The success of any restimulation treatment hinges on a variety of factors, including selecting the right candidate well with sufficient remaining reserves, selecting the right treatment to economically recover those reserves, and implementing production practices to maximize the return on investment. However, another critically important factor is selecting the correct treatment deployment technique.
On the Northwest Shelf of the Delaware Basin in Southeast New Mexico, Occidental Petroleum used a novel straddle packer system to recomplete 26 zones in a horizontal well in the Yeso formation in a timely and cost-effective manner. The system enabled Occidental to realize a 50 percent increase in well production by restimulating the zones with a hydrochloric acid-based fluid while saving at least 10 days of rig time by recompleting the entire lateral in a single trip.
The well was one of six, one-mile-long horizontal wells Occidental drilled in the area targeting the Yeso formation. All six wells were drilled back-to-back and completed with 10 hydraulic fracturing stages using the plug-and-perf method. Figure 1 shows the configuration of the wells in the sections, as well as their locations in a structure and net thickness map. Note that within the area, the gross reservoir thickness increases to the east.
The straddle packer technology provides discrete stage isolation using two mechanically-activated sealing elements rather than conventional sealing cups to overcome the wear issues and bottom-hole pressure limitations found in traditional straddle systems. It enables higher flow rates and pressure differentials as well as a larger number of stages, thereby reducing the amount of trips required to complete a restimulation operation in either vertical or horizontal wells.
The Yeso well results demonstrate how this new technology makes it possible to pump multiple treatments in a single trip to reduce the operational time, resources and cost associated with well restimulation. In this well, the straddle packer system reduced operational time by 30 percent compared with other methods, and allowed the well to be treated with full mechanical isolation in a manner that had not been previously possible. Moreover, pressure data gathered during treatment suggested limited cluster efficiency on the well’s primary fracturing operation.
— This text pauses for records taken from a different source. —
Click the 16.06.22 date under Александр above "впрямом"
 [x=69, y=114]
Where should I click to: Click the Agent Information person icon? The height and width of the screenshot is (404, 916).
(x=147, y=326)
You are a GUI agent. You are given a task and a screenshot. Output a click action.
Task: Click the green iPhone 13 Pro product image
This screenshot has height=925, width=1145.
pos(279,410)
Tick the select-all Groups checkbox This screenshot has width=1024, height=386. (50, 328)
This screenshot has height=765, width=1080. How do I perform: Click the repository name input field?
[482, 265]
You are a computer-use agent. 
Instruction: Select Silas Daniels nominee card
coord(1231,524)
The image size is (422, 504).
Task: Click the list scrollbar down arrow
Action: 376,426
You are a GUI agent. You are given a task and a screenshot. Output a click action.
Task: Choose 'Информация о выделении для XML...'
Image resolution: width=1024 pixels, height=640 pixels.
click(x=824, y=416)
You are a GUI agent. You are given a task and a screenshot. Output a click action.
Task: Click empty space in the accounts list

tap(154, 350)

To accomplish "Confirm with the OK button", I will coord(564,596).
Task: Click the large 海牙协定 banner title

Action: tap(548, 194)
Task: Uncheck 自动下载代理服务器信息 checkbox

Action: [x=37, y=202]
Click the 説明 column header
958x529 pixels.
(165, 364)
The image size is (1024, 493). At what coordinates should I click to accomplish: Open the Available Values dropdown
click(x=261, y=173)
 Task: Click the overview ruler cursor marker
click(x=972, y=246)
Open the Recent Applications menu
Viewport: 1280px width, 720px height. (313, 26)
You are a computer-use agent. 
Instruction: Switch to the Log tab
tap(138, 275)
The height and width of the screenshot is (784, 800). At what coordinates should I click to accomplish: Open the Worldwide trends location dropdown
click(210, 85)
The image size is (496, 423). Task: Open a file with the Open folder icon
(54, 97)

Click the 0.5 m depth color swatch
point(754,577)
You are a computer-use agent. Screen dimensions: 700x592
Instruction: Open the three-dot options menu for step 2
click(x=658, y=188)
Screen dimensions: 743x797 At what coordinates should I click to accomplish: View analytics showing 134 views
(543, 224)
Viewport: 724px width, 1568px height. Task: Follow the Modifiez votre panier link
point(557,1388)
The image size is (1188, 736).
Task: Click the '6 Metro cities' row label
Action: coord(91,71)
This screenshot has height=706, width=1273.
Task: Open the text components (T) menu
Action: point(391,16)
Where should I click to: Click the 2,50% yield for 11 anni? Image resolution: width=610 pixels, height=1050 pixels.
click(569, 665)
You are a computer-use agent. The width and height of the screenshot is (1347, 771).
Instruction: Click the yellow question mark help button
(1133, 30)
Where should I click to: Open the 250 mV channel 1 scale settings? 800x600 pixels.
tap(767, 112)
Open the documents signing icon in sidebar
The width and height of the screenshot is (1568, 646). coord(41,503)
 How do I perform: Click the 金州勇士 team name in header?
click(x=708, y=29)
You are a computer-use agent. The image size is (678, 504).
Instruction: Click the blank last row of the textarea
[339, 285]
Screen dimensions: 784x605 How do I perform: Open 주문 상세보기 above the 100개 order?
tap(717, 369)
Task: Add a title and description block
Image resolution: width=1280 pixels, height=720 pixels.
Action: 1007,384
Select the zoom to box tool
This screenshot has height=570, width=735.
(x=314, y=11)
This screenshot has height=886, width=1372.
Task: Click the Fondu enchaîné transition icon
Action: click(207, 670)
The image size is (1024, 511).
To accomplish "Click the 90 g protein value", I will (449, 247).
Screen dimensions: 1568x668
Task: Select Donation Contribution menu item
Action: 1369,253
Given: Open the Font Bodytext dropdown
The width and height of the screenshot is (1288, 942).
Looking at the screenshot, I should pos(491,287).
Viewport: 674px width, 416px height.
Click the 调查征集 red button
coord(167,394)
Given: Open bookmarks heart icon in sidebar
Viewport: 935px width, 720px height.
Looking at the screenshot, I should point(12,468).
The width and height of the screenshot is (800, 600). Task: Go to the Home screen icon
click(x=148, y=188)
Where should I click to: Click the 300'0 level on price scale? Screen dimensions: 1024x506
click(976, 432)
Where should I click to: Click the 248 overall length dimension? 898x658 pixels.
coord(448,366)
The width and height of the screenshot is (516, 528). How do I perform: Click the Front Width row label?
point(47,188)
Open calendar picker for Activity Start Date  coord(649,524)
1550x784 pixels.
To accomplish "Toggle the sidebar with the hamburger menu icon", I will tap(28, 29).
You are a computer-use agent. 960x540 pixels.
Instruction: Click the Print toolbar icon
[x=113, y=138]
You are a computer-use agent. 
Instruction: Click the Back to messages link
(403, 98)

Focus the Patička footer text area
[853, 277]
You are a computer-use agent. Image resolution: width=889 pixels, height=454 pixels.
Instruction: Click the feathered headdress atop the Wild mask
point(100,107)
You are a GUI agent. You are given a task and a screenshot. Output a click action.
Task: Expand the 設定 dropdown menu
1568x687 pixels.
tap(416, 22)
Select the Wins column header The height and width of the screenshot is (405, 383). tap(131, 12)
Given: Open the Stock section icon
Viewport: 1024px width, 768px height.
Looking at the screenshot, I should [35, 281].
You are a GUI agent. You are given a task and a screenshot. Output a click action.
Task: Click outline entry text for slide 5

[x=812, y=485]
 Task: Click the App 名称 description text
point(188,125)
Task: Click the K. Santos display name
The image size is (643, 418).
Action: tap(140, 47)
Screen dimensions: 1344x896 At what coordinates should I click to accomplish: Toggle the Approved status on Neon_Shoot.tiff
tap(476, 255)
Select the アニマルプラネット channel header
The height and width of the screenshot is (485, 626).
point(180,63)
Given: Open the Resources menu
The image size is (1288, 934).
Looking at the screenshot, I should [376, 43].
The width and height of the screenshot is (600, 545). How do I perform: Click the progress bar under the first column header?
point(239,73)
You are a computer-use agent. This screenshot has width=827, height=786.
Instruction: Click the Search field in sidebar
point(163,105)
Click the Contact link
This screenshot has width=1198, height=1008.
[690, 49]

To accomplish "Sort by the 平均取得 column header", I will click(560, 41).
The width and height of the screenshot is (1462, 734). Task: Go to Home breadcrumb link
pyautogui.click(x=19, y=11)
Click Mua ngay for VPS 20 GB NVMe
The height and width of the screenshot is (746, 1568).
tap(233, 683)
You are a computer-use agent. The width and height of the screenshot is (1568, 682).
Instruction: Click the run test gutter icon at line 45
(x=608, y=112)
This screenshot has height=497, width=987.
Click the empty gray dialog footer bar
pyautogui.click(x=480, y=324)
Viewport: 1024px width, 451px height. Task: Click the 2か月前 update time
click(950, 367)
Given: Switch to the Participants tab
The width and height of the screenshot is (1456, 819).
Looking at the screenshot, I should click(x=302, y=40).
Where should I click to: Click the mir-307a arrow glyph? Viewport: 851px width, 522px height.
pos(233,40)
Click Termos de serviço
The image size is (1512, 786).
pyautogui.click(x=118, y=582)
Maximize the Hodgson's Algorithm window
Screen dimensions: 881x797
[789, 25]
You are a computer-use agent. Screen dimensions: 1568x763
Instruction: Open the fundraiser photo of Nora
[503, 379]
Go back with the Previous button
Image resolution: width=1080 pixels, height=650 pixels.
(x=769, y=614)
After investing time and resources to select the right candidate well and determine the most effective treatment (acid, acid fracture, propped fracture, etc.), it is fundamental to ensure that the selected treatment will go where it needs to go. Proper coverage of the treatment over all target intervals is crucial to achieving the desired results.
Treatments can be placed using either chemical or mechanical means. Chemical approaches include solid or gaseous diverters that temporarily plug porous channels and change the path of least resistance for the treatment to follow, inducing increased coverage. Many diverters are flowed back or dissolve over time. While chemical placement can be cost-effective and simple because they require almost no intervention work, effectiveness can be limited by friction pressures, treatment rates and operating temperature ranges.
Mechanical placement techniques are more operationally complicated and sometimes more expensive, but mechanical systems are much more effective at targeted treatment placement. More permanent options include cement plugs, gel plugs, casing patches, liners and expandable liners. Temporary well intervention options include repeatedly isolating the target interval using plugs and a retrievable packer or using resettable straddle packers for zonal isolation.
Straddle packers consist of at least two isolation elements separated by a treating port that communicates the work string to the treatment area. Typically, spacers can be added between the packers to modify the length of the section to be straddled, depending on the necessary zonal isolation.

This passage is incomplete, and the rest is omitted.